ODP supports multiple ways to attach data to a dataset. The available features depend on how structured your data is.

Data types and capabilities

Data type Example formats How to add Capabilities
Files only Any: NetCDF, ZIP, TIFF, Zarr, Excel, proprietary formats UI or code Storage, download, metadata
Files with preview PDF, images, text files UI or code Storage, preview within dataset page, download, metadata
Structured files CSV, GeoJSON, Parquet UI or code Can be ingested into a table
Table Ingested tabular data Via structured files or direct code ingest Querying, APIs, interactive maps, column statistics

Note

A table is created either by ingesting a supported structured file or by ingesting tabular data programmatically. The tabular functionality unlocks more advanced capabilities of the ODP, so we encourage using it where possible.

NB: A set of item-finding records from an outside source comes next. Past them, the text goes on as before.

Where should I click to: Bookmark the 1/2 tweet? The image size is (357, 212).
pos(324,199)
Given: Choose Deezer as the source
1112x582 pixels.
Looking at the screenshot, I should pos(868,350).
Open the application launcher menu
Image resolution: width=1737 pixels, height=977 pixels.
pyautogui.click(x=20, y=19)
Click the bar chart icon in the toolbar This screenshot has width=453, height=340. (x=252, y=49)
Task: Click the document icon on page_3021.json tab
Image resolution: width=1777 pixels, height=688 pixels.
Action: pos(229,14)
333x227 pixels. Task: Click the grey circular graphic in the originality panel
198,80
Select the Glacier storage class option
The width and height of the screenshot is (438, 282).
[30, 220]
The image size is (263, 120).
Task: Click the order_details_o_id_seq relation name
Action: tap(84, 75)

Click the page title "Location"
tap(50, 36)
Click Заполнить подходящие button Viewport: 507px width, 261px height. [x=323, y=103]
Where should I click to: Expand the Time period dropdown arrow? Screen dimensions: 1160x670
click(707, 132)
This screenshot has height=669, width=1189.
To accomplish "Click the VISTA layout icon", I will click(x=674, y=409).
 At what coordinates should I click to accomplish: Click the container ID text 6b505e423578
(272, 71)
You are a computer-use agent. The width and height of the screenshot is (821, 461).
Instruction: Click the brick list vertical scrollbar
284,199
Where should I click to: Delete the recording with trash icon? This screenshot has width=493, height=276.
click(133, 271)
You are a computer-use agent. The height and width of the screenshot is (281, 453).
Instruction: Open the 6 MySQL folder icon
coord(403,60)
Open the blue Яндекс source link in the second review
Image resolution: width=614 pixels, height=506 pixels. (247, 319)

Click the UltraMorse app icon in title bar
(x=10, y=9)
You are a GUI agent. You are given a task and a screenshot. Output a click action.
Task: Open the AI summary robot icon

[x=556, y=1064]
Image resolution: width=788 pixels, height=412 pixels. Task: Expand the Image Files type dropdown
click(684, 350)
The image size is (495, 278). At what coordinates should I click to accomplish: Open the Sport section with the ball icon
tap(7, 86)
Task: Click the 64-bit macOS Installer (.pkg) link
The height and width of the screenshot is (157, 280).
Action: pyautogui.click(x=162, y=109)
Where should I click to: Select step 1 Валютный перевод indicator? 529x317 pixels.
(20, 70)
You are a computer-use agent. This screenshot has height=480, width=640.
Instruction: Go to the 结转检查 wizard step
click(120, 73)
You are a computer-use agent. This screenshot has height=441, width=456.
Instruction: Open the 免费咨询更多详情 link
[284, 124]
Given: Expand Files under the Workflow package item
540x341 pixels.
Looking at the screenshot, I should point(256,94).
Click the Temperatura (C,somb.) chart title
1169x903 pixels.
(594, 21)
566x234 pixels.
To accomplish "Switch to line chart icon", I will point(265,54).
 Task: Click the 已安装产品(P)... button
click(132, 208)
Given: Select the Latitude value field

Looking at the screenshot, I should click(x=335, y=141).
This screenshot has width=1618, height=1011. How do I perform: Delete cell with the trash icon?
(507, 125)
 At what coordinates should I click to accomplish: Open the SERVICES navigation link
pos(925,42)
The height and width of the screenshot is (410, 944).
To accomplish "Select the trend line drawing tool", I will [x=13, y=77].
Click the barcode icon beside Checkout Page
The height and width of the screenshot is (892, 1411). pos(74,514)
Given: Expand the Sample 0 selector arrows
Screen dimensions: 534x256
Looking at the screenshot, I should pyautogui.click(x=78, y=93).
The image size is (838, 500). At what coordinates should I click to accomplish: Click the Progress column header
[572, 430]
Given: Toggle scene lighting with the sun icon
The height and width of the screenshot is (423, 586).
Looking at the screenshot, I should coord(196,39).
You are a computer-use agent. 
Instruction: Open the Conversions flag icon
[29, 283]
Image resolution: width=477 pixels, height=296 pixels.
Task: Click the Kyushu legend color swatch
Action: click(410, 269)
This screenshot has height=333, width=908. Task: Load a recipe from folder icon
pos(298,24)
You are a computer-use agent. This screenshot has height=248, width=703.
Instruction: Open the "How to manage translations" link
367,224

Uploading Files via the Web UI

  1. Click Select Files or drag and drop files into the dataset
  2. Click Upload All (or upload files individually)
  3. For large files, uploading one at a time is recommended

If a file’s MIME type is not detected automatically (e.g. rare or proprietary formats), you may need to specify it manually.


Ingesting Structured Files into a Table

For supported structured formats (.csv, .geojson, .parquet), the UI displays an “ingest file to table” icon next to the file.

To ingest:

  1. Upload the structured file
  2. Click the ingest file to table icon
  3. Confirm ingestion

This converts the file into ODP’s columnar tabular storage and enables:

  • Fast querying
  • Map visualisation
  • API access

Editing the Table Schema

After ingestion, use Edit table to refine how the data behaves:

  • Rename columns
  • Add human-readable column descriptions (tooltips)
  • Classify geometry columns (WKB/WKT, WGS84) or latitude/longitude pairs
  • Choose columns to index (partition) for improved query performance

Tip

Editing the schema alters the way the data is structured. Adding the correct class (e.g. Geometry or Latitude/Longitude) unlocks some of ODP’s features.
For large datasets, restructuring may take some time — even if you close the browser, it will continue until finished.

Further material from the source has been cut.